Quuxplusone / LLVMBugzillaTest

0 stars 0 forks source link

Wrong generation of 256/512 bits vperm* from 128 mov #39786

Open Quuxplusone opened 5 years ago

Quuxplusone commented 5 years ago
Bugzilla Link PR40815
Status CONFIRMED
Importance P enhancement
Reported by Gael Guennebaud (gael.guennebaud@gmail.com)
Reported on 2019-02-22 00:58:52 -0800
Last modified on 2019-04-28 08:09:55 -0700
Version 7.0
Hardware PC All
CC chtz@informatik.uni-bremen.de, craig.topper@gmail.com, llvm-bugs@lists.llvm.org, llvm-dev@ndave.org, llvm-dev@redking.me.uk, neeilans@live.com, richard-llvm@metafoo.co.uk, spatel+llvm@rotateright.com
Fixed by commit(s)
Attachments
Blocks
Blocked by
See also
Clang 6 and 7, with -O2 and either AVX or AVX512 wrongly optimize some sequence
of 128 bits load/stores when the source memory has already been loaded in a 256
or 512 bits register.

See the self-contained demo:

  https://godbolt.org/z/oFhMze

This issue has been discovered in Eigen
(http://eigen.tuxfamily.org/bz/show_bug.cgi?id=1684). The above demo includes
both a self-contained example and some Eigen-based examples at the bottom.

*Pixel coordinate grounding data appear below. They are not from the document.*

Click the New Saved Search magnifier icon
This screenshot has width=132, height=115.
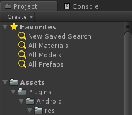(x=22, y=36)
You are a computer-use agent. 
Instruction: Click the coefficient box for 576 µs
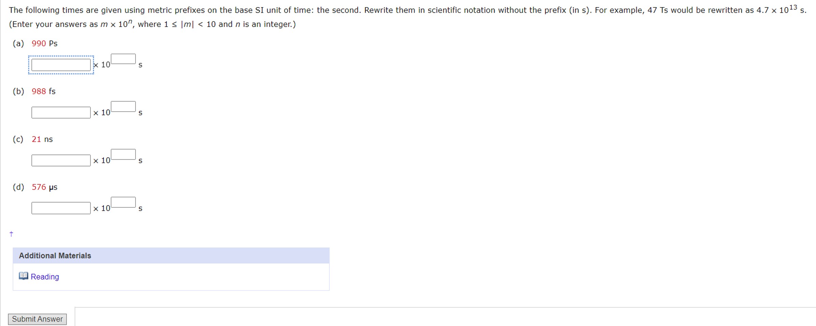pos(60,208)
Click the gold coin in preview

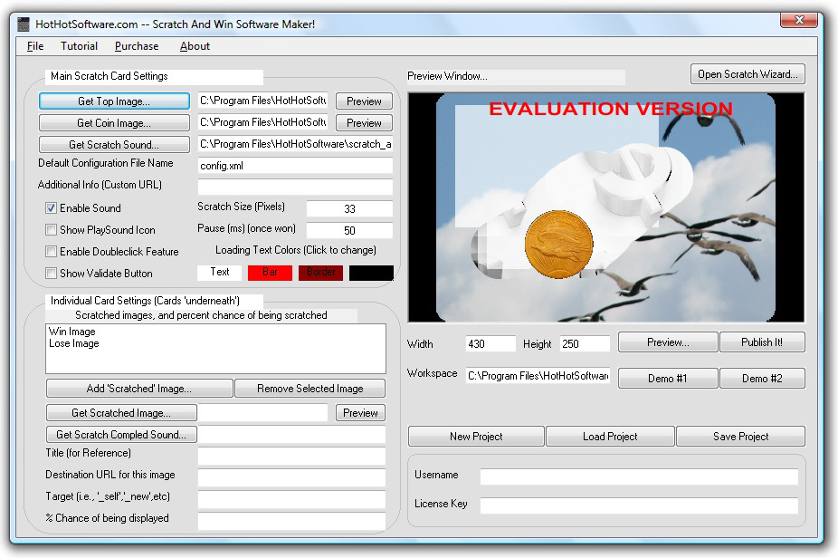click(558, 245)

The problem is much clearer in AVX512 than in AVX as it generates:

  vmovaps zmm0, zmmword ptr [rip + .LCPI2_0] # zmm0 = [3,4,5,6,2,3,4,5,1,2,3,4,0,1,2,3]
  vpermps zmm0, zmm0, zmmword ptr [rdi]

instead of:

  # zmm0 = [12,13,14,15,8,9,10,11,4,5,6,7,0,1,2,3]
  vpermps zmm0, zmm0, zmmword ptr [rdi]

(btw, I'm very impressed that it folded all this code to a single vpermps, too
bad its wrong)

With the "trunk" version on godbolt, the issue does not show up as clang/llvm
does not try to generate vperm* but instead it generates a sequence of vinsert*.

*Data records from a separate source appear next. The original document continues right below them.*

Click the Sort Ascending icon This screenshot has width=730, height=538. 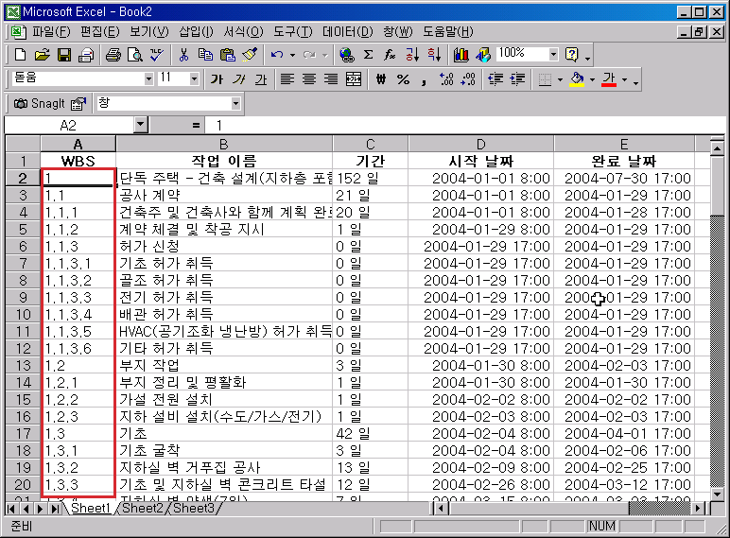click(x=412, y=55)
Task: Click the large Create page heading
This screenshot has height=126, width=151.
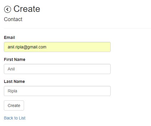Action: pos(27,9)
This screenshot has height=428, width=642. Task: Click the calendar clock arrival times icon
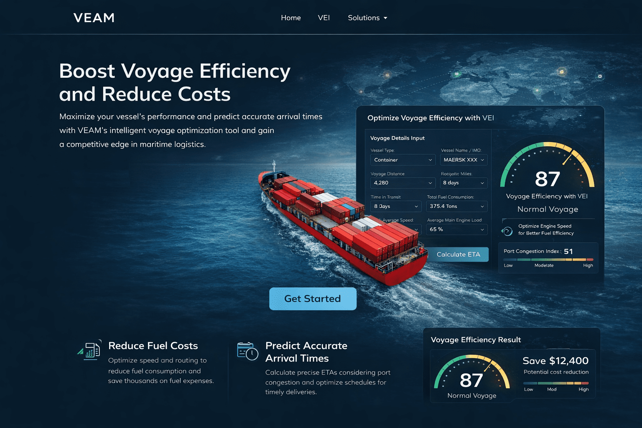[247, 351]
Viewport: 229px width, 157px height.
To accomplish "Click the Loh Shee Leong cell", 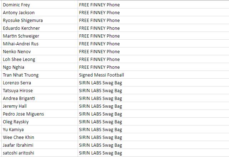I will point(40,59).
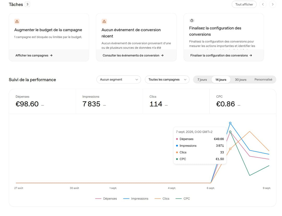Toggle Dépenses series in chart legend
This screenshot has width=282, height=216.
point(106,198)
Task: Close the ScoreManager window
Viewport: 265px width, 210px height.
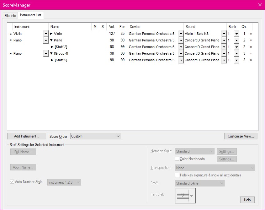Action: (x=260, y=5)
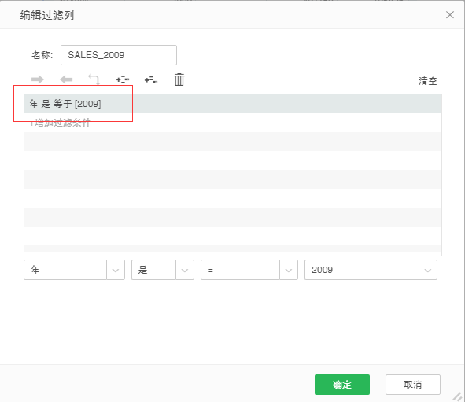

I still reported this issue because:

1- It is not clear whether this issue has been properly identified and is not
simply hidden in trunk waiting to pop-up again.

2- It would be worth fixing the 7 branch.

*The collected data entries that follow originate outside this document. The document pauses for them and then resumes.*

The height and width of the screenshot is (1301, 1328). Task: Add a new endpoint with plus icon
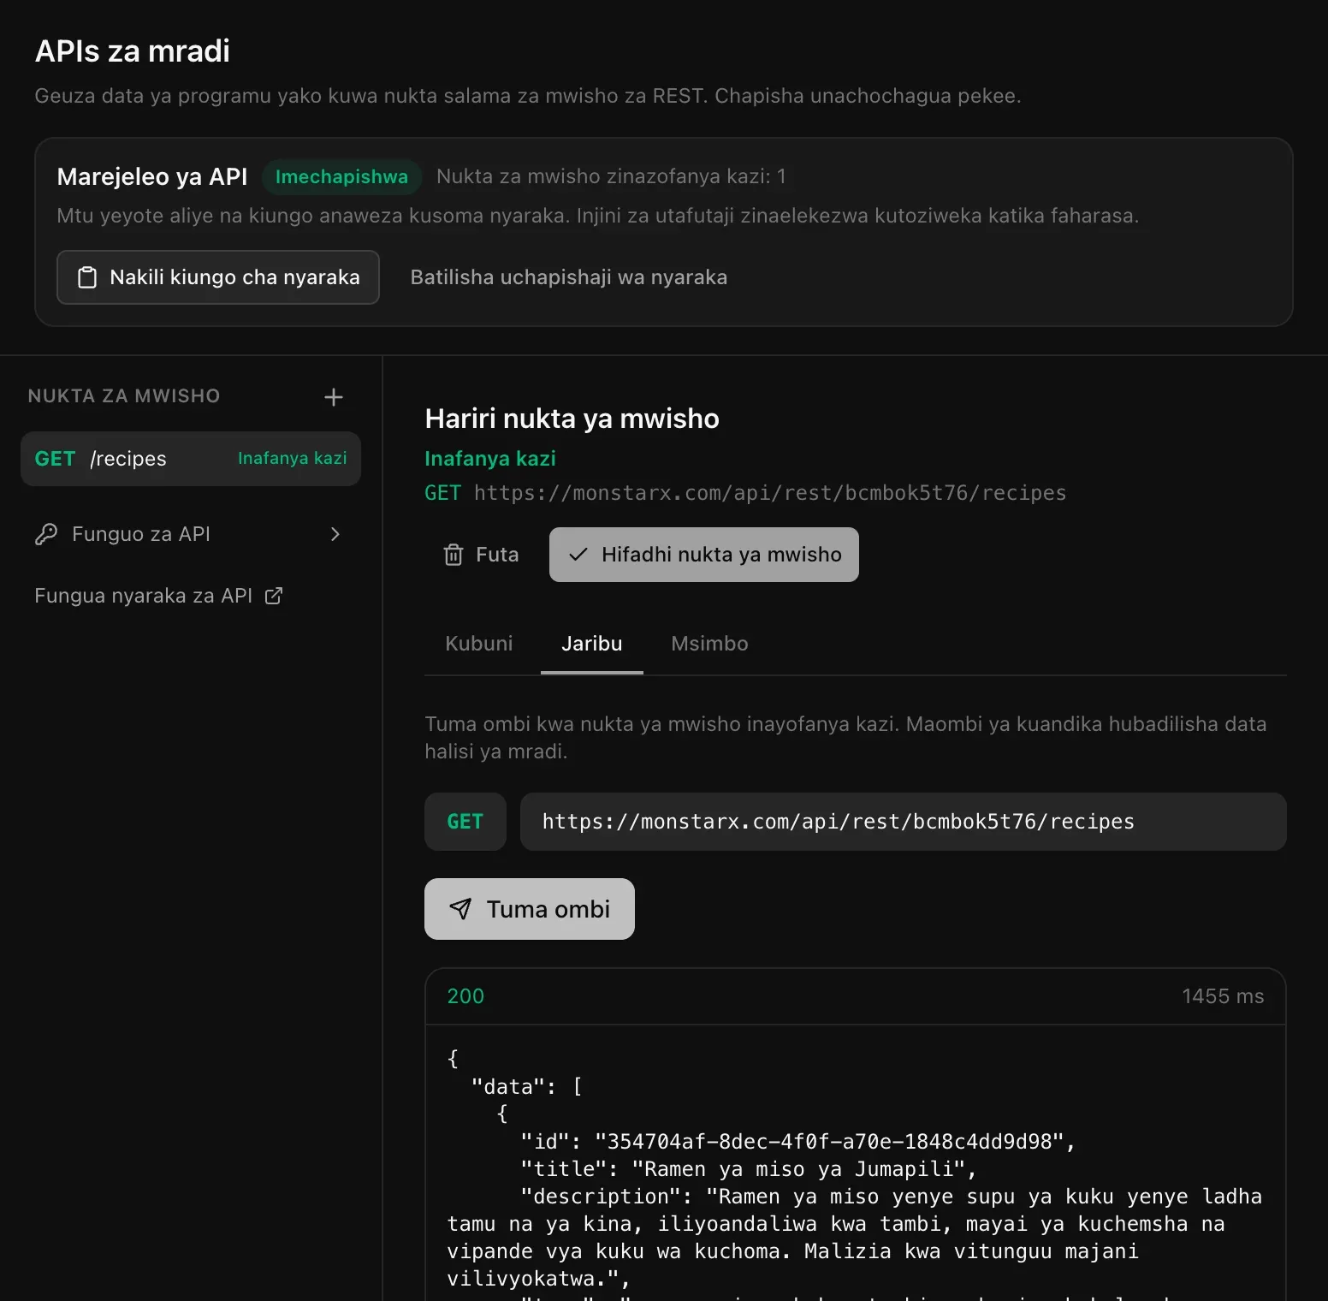coord(334,397)
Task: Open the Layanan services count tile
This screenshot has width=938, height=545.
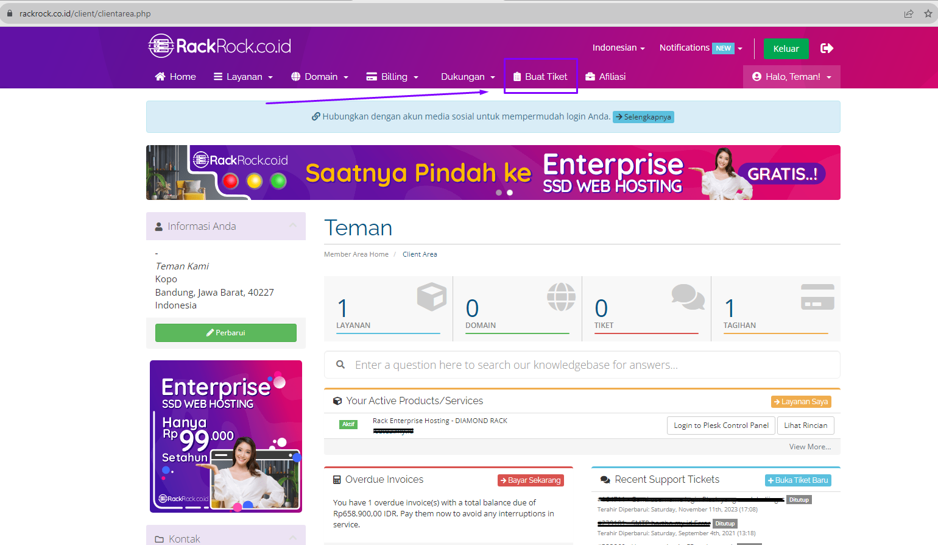Action: (388, 308)
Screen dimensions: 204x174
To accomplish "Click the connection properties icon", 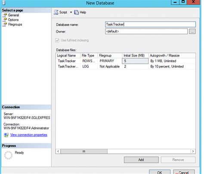I will pos(6,135).
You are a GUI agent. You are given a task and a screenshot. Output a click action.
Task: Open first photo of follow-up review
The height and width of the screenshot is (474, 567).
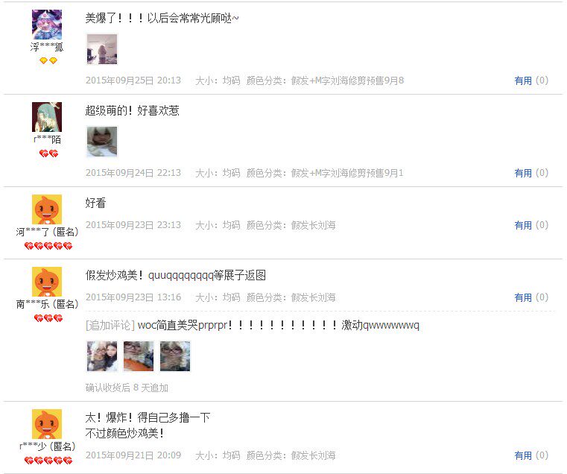coord(102,356)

3- Do you have any suggestion for us to workaround this issue with clang6/7 on
Eigen's side? The only full-proof solution I have so far is to ban
clang6/7+AVX{512} with a #error... That would be extremely bad as this would
mean about x8 slowdowns of matrix products, linear solves and the likes with
clang6/7 on AVX512.

4- Very minor: performance-wise, on AVX512 the vperm approach is usually
significantly faster than a sequence of vinsert, though vperm require a full
cache-line to old the indices.
Quuxplusone commented 5 years ago

Note: In the self-contained test the __attribute__((noinline)) at line 4 needs to be removed to reproduce the error.

Quuxplusone commented 5 years ago

My bad, I played too much with it before sharing. Let me share a cleaned-up link:

https://godbolt.org/z/NkFM5w

Quuxplusone commented 5 years ago

IR: https://godbolt.org/z/I5q2jP

An initial investigation suggests its actually MergeConsecutiveStores that is messing up, creating extract_subvector with unaligned indices (which asserts), but if assertions are disabled, later a shuffle is generated containing misaligned indices.

Quuxplusone commented 5 years ago

Added test case at rL359401